§ Excerpt

# # # # # # #

Skip to main content
The Spider class is an abstract base class for creating web spiders. It provides the core framework for asynchronous web crawling with support for pause/resume, session management, and flexible concurrency control.

Class Definition

from scrapling.spiders import Spider

class Spider(ABC):
    """An abstract base class for creating web spiders."""

Class Attributes

name
str | None
default:"None"
required
The name of the spider. Must be set in subclasses.
start_urls
list[str]
default:"[]"
List of URLs where the spider will begin crawling. Used by default start_requests() implementation.
allowed_domains
Set[str]
default:"set()"
Set of allowed domains. If set, only requests to these domains will be processed. Supports domain matching (e.g., “example.com” matches “sub.example.com”).

Concurrency Settings

concurrent_requests
int
default:"4"
Maximum number of concurrent requests globally.
concurrent_requests_per_domain
int
default:"0"
Maximum number of concurrent requests per domain. If 0, only global limit applies.
download_delay
float
default:"0.0"
Delay in seconds between requests to the same domain.
max_blocked_retries
int
default:"3"
Maximum number of retry attempts for blocked requests.

Fingerprint Adjustments

fp_include_kwargs
bool
default:"False"
Include session kwargs in request fingerprinting for deduplication.
fp_keep_fragments
bool
default:"False"
Keep URL fragments when generating request fingerprints.
fp_include_headers
bool
default:"False"
Include headers in request fingerprinting.

Logging Settings

logging_level
int
default:"logging.DEBUG"
Logging level for the spider logger.
logging_format
str
Log message format. {spider_name} will be replaced with the spider’s name.
logging_date_format
str
default:"%Y-%m-%d %H:%M:%S"
Date format for log messages.
log_file
str | None
default:"None"
Optional path to a log file. If set, logs will be written to this file.

Constructor

def __init__(
    self,
    crawldir: Optional[Union[str, Path, AsyncPath]] = None,
    interval: float = 300.0
)
crawldir
str | Path | AsyncPath | None
default:"None"
Directory for checkpoint files. If provided, enables pause/resume functionality.
interval
float
default:"300.0"
Seconds between periodic checkpoint saves (default 5 minutes).

Abstract Methods

parse

async def parse(
    self,
    response: Response
) -> AsyncGenerator[Dict[str, Any] | Request | None, None]
Default callback for processing responses. Must be implemented by subclasses.
response
Response
required
The response object to parse.

# # # # # # #

§ Data entries
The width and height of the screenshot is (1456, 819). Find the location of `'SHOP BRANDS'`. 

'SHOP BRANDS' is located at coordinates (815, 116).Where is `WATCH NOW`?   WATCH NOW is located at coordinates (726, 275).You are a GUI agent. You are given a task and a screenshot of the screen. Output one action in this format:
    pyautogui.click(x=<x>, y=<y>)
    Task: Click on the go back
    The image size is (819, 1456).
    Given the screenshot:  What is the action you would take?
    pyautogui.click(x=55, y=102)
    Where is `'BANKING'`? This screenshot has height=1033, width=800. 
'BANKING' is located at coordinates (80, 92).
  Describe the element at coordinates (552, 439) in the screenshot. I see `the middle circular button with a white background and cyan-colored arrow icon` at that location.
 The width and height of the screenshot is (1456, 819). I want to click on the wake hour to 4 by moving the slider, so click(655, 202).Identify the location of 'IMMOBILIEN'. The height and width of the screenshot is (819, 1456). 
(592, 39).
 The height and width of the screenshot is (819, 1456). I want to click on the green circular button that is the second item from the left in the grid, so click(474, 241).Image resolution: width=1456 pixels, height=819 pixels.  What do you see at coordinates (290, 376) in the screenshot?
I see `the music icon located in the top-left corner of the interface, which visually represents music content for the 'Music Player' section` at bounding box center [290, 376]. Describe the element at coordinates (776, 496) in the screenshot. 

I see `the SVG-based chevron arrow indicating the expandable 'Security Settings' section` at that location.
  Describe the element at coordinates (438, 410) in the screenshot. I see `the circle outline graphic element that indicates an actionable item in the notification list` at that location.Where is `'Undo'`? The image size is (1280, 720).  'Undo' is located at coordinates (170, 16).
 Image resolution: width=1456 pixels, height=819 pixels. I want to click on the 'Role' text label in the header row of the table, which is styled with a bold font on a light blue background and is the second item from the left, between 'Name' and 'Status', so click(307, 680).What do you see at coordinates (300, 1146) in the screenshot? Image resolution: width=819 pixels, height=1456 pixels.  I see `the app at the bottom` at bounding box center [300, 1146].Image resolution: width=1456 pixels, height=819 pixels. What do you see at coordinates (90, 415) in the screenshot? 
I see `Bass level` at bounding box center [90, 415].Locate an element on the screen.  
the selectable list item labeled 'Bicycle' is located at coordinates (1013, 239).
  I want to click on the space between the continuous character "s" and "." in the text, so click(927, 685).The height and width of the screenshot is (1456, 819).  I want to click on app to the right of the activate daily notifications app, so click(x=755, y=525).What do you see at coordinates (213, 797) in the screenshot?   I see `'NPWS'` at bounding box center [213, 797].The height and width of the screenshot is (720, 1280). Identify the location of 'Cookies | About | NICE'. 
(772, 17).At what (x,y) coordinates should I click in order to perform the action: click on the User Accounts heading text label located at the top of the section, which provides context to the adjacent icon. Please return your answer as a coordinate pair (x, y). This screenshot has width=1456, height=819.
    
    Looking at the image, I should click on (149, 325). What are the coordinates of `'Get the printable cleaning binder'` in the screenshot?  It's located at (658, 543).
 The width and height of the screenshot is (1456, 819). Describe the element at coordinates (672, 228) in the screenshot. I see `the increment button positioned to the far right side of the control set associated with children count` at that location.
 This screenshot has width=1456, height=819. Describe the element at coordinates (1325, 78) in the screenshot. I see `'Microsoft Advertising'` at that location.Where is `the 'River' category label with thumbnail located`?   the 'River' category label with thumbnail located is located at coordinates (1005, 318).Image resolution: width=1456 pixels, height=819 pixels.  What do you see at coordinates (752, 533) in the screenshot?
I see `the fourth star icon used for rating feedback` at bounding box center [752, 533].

# # # # # # #

§ Task
Write a continuation of the Spider class reference, picking up after its last line. The records are drawn from a different source than the Spider class reference.

§ Answer below
Yields: Dictionary items (scraped data), Request objects (new requests), or None Example:
class MySpider(Spider):
    async def parse(self, response):
        # Extract data
        yield {
            "title": response.css("h1::text").get(),
            "url": response.url
        }
        
        # Follow links
        for link in response.css("a::attr(href)").getall():
            yield Request(link, callback=self.parse_detail)

Methods

start_requests

async def start_requests(self) -> AsyncGenerator[Request, None]
Generate initial requests to start the crawl. By default, creates Request objects for each URL in start_urls. Override for custom initial request logic. Yields: Request objects Example:
async def start_requests(self):
    for url in self.start_urls:
        yield Request(
            url,
            sid="custom_session",
            headers={"Custom-Header": "value"}
        )

start

def start(
    self,
    use_uvloop: bool = False,
    **backend_options: Any
) -> CrawlResult
Run the spider synchronously and return results. This is the main entry point for running a spider.
use_uvloop
bool
default:"False"
Whether to use the faster uvloop/winloop event loop implementation, if available.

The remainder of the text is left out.